At its launch, HPET was capitalized with common equity and corporate debt. Citi played a key role in the establishment of HPET, providing a sizeable amount of debt as a line of credit. The MacArthur Foundation, contributed common equity. By 2015, HPN and HPET set out to raise preferred equity to scale their operations and enable the purchase of properties with fewer restrictions than debt required. HPN approached the original debt investors—Citi and Morgan Stanley—as well as Charles Schwab Bank, which was interested in participating in part because such an investment could help the bank meet its Community Reinvestment Act mandate to serve the credit needs of low- and moderate-income communities. According to Rebecca Regan of HPN, investors were also interested in HPET’s innovative and collaborative model.
HPET sought long-term capital to support its mission to hold and operate real estate rather than selling properties for a profit. However, investors are often more comfortable with shorter time horizons. As Michael Solomon, a Vice President at Charles Schwab explained, “10 years is a long time to not get any portion of your money back…. How do I convince people at Schwab that we’re going to be in there for 10 years and not get any of our money back?” An additional risk was that HPET had a mere two-year track record, despite its good performance to date.
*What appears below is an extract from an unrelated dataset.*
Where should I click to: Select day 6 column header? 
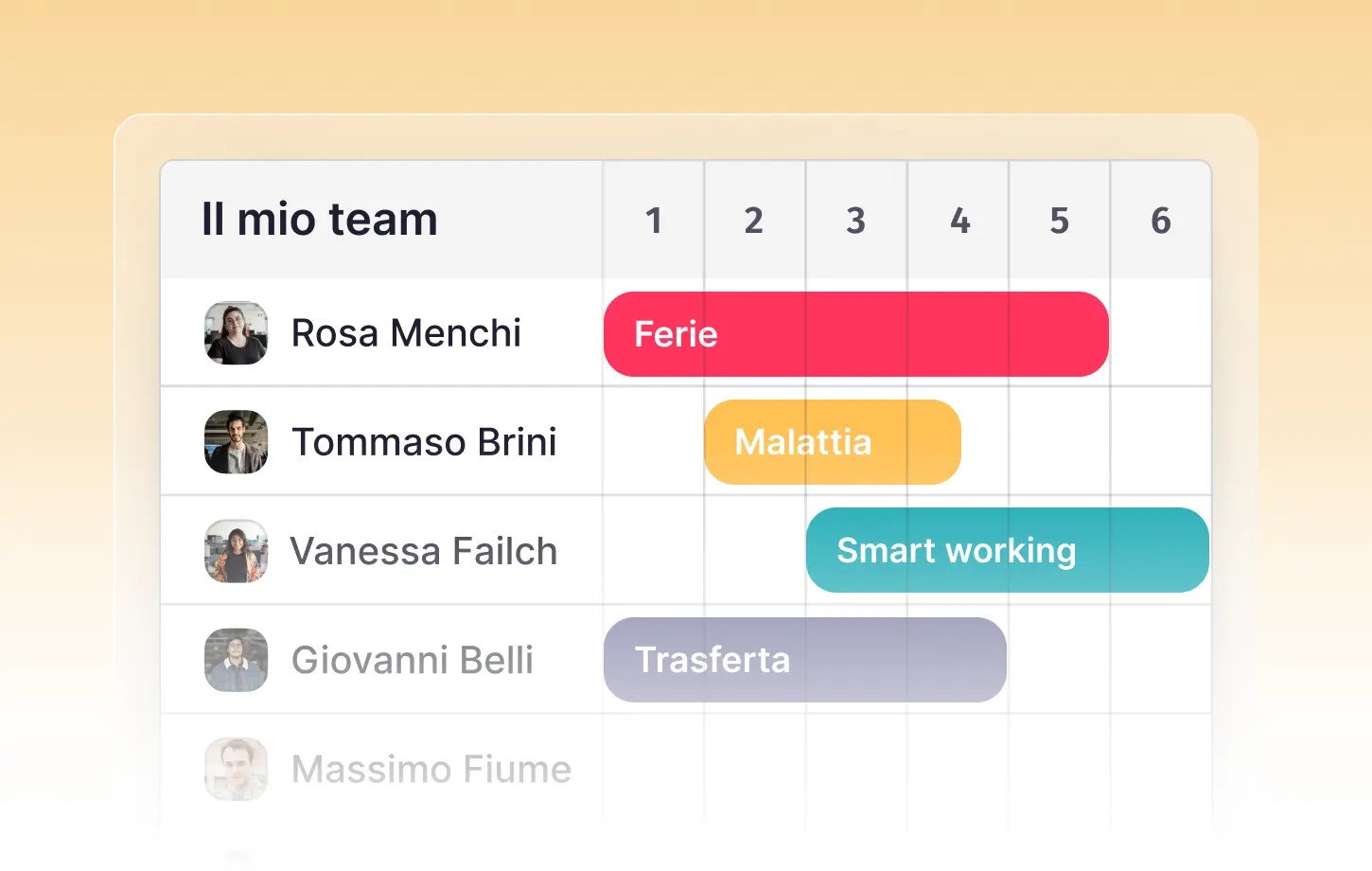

To attract preferred equity investments, HPET needed to address the liquidity issues arising from the uncertainty that there would be a secondary market to allow investors to exit. The MacArthur Foundation had been committed to the model from the beginning, especially given its “collaborative leadership and cooperative style of ownership. They liked the long-term nature of our goals and the investment not just in real estate but ultimately, in the members themselves as they received dividends as a diversified source of revenue,” said Rebecca Regan of HPN.
MacArthur agreed to enhance liquidity for senior investors through a standby purchase agreement to buy stock beginning in year five of the investment cycle, allowing the first group of preferred equity investors the option to partially redeem shares over time. The standby purchase contract stipulated that in year five, senior investors could sell 12.5% of their original investment to MacArthur, followed by an additional 2.5% annually thereafter. Additionally, 20% of each new dollar invested in HPET is set aside to provide a redemption option to these seed investors.
The deal was structured as a blended capital stack that included first-loss positions. Preferred equity investments are sheltered by a layer of common equity funded by the nonprofit members and program-related investments (PRIs) from the two foundations. This structure, with senior and subordinate risk tranches, provided Charles Schwab (and other investors) the opportunity to invest in a high-impact program while staying within their liquidity requirements and risk tolerances.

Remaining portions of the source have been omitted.